CHICAGO -- Washington is missing the point on health insurance and it's not likely that Congress will pass any major legislative changes in the next year.
That's according to Joseph Antos, a scholar at the Washington, D.C.-based think tank American Enterprise Institute.
"Washington politicians tend to go for the quick, cheap kill," Antos said here at the HIMSS and Healthcare IT News Pop Health Forum on Tuesday. "The sky hasn't fallen -- but give us time."
[Also: Leading the way: Children's hospitals believe in value-based future]
Amid all the back-and-forth over failed bills to repeal and replace or just overturn the Affordable Care Act, however, Antos and other speakers said that regardless of what happens inside the Beltway, value-based care and payment models are the clear path forward because adjusting cost-sharing is likely to drive behavioral changes that lead to better care at lower costs.
"The goal is better health," Antos said, "not more healthcare."
[Also: Aledade tech is helping solo practitioners stay independent amid value-based shift]
To that end, Antos laid out his principles of value during the morning's opening keynote.

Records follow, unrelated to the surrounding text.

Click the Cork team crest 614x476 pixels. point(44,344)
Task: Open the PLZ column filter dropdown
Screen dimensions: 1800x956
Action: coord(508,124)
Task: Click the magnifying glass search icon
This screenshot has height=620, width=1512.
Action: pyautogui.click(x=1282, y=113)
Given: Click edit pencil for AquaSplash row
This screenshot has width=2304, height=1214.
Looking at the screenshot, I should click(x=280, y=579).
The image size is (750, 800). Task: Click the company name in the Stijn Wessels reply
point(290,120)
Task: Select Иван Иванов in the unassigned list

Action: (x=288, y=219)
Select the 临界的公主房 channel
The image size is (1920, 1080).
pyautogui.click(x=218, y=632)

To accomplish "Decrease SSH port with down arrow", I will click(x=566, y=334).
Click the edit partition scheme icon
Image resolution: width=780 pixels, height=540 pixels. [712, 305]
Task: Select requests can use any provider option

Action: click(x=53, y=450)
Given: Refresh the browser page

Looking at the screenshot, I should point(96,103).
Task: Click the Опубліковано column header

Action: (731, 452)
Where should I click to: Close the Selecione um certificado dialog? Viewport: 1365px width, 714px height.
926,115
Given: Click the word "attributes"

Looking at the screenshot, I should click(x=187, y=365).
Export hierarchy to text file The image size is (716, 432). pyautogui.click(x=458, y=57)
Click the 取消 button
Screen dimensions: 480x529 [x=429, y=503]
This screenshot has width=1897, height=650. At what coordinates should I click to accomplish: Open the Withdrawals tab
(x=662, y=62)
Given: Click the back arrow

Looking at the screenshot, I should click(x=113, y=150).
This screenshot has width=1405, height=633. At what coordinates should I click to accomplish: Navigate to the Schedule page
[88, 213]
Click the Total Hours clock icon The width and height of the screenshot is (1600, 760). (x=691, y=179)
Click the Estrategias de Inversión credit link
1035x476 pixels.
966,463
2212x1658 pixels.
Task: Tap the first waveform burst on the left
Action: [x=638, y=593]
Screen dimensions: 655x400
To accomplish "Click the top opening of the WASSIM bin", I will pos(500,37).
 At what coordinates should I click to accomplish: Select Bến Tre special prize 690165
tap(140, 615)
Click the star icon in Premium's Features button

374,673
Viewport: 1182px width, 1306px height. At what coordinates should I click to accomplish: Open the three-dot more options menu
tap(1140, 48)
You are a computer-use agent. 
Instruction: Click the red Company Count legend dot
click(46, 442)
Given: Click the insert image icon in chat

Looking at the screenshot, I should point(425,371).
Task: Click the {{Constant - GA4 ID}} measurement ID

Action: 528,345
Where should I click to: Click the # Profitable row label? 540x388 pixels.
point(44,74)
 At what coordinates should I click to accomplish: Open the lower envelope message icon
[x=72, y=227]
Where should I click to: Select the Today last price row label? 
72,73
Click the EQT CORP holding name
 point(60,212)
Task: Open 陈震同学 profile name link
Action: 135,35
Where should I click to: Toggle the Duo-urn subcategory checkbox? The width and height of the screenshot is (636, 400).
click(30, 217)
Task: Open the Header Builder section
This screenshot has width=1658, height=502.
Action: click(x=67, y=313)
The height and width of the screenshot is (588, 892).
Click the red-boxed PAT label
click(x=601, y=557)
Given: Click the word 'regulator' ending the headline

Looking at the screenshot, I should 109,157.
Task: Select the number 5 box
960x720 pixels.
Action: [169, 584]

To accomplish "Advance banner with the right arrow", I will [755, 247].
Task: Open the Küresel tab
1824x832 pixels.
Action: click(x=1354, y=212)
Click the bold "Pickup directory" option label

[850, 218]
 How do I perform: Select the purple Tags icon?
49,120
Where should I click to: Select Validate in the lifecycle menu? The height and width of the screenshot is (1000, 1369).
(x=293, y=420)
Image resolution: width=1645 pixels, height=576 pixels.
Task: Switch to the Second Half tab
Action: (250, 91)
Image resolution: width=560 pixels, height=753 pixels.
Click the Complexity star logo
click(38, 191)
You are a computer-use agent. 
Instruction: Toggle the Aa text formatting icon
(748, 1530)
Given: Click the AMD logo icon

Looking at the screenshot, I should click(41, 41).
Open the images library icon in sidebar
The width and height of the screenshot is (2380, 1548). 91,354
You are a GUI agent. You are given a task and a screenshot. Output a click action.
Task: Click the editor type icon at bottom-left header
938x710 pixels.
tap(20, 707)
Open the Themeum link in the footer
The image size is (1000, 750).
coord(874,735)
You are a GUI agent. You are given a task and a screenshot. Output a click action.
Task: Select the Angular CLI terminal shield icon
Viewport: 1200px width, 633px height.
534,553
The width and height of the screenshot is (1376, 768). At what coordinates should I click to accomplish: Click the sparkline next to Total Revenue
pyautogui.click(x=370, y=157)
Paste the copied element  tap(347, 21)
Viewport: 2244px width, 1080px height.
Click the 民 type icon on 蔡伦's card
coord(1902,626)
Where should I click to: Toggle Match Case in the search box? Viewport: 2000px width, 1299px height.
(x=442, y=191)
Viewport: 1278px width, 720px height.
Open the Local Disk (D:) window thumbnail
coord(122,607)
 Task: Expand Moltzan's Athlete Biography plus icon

We have to find a way to move from simple-minded fee-for-service.
Instead, the focus needs to be on providing services toward more appropriate utilization.
"We're never going to be completely free from FFS," Antos said. "But we want to think of ways to provide payments that promote better reactions, more fiscally-responsible responses to the system."
Providers have to integrate care delivery.
The days of Marcus Welby, MD, making house calls with an armamentarium holding a thermometer and stethoscope and essentially operating in isolation are over. "Policy makers often live in that kind of past and the fee-for-service system is rooted in that, too," Antos said.
Healthcare providers must measure cost and outcomes for patients and make big data work.
This can be more simple than it sounds because almost everyone has a phone capable of running some future app that maintains connections to caregivers to help in, for instance, sudden medical emergencies. "That will happen before Elon Musk gets us to the moon."
The industry has to make 'doing the right thing' worth the effort of customers, providers, insurers.
This one applies to just about every aspect of the industry. Trying to convince young people that they need to buy insurance because they tend to be low-cost customers, for instance, is not exactly a good sales pitch for those young people. Likewise on trying to convince patients that if they take certain actions now they'll be healthier in 20 years. "People cannot act properly if they don't know how to act," Antos said. "And this is also a challenge for physicians."
Policymakers: Don't lock us into mistakes we've already made.
Antos pointed to the ACA shifting authority from Congress to the Executive Branch and efforts to post prices of care services without making them clear enough for customers to actually understand as two recent examples.
"We're not going to see any meaningful legislation in the next year, no big deals. There will be changes that generate some fixes, shifting the pea under the shells, but we're not going to see anything big," Antos said. "Regulation is where it's going to be at, not legislation."